▶ [Problem to solve] In the amd-pstate patch email below, render this sentence in Spanish: "With this new sysfs entry `cpb_boost`created, user can change CPU boost state dynamically under `active`, `guided` and `passive` modes."

▶ [Source extract]
----
Linux-PM Archive mirror
 help / color / mirror / Atom feed
From: Mario Limonciello <mario.limonciello@amd.com>
To: Perry Yuan <perry.yuan@amd.com>,
	rafael.j.wysocki@intel.com, viresh.kumar@linaro.org,
	Ray.Huang@amd.com, gautham.shenoy@amd.com,
	Borislav.Petkov@amd.com
Cc: Alexander.Deucher@amd.com, Xinmei.Huang@amd.com,
	Xiaojian.Du@amd.com, Li.Meng@amd.com, linux-pm@vger.kernel.org,
	linux-kernel@vger.kernel.org
Subject: Re: [PATCH v8 3/6] cpufreq: amd-pstate: implement cpb_boost sysfs entry for boost control
Date: Sat, 27 Apr 2024 15:24:40 -0500	[thread overview]
Message-ID: <ba4d1d2c-2fea-4578-a1f9-d4142f7c5e55@amd.com> (raw)
In-Reply-To: <83f93e72-b03a-4167-ab96-0a6f8017e54c@amd.com>

On 4/26/2024 09:07, Mario Limonciello wrote:
> On 4/26/2024 01:34, Perry Yuan wrote:
>> From: Perry Yuan <Perry.Yuan@amd.com>
>>
>> With this new sysfs entry `cpb_boost`created, user can change CPU boost
>> state dynamically under `active`, `guided` and `passive` modes.
>> And the highest perf and frequency will also be updated as the boost
>> state changing.
>>
>> 0): check current boost state
>> cat /sys/devices/system/cpu/amd_pstate/cpb_boost
>>
>> 1): disable CPU boost
>> sudo bash -c "echo 0 > /sys/devices/system/cpu/amd_pstate/cpb_boost"
>>
>> 2): enable CPU boost
>> sudo bash -c "echo 1 > /sys/devices/system/cpu/amd_pstate/cpb_boost"
>>
>> Link: https://bugzilla.kernel.org/show_bug.cgi?id=217931
>> Link: https://bugzilla.kernel.org/show_bug.cgi?id=217618
>> Signed-off-by: Perry Yuan <Perry.Yuan@amd.com>
>> ---
>>   drivers/cpufreq/amd-pstate.c | 99 ++++++++++++++++++++++++++++++++++++
>>   1 file changed, 99 insertions(+)
----
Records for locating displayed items
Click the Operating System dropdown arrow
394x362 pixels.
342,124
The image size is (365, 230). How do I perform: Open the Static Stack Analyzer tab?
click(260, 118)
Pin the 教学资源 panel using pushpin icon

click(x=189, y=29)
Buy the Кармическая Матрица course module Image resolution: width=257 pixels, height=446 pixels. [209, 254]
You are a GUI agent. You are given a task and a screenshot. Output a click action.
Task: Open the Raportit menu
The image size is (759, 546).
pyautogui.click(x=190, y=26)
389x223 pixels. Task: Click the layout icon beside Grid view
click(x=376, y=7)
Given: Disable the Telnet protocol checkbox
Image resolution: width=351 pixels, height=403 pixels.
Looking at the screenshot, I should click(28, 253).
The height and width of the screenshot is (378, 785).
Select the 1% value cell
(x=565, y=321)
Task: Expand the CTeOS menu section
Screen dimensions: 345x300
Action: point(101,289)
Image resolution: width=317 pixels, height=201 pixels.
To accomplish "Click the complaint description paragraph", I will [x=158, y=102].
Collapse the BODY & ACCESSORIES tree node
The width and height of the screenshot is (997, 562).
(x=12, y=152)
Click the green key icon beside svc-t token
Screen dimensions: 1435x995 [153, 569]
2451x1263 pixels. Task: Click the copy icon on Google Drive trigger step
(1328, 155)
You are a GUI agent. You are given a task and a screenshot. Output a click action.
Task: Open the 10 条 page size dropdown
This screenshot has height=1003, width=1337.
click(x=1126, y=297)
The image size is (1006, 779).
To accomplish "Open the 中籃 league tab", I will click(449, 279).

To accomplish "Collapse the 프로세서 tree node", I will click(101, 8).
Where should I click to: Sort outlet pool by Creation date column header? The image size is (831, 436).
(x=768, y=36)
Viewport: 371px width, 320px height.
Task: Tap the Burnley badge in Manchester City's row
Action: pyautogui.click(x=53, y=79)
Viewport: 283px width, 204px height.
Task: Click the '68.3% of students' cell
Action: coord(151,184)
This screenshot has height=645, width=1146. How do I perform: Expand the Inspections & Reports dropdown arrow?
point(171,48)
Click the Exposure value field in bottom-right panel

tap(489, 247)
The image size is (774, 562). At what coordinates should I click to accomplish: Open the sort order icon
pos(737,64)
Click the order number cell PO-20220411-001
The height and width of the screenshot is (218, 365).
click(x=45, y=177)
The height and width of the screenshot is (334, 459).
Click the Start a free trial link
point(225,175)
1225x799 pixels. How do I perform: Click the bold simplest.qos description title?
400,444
----
▶ [Answer for this exercise] Con esta nueva entrada de sysfs `cpb_boost` creada, el usuario puede cambiar dinámicamente el estado de boost de la CPU en los modos `active`, `guided` y `passive`.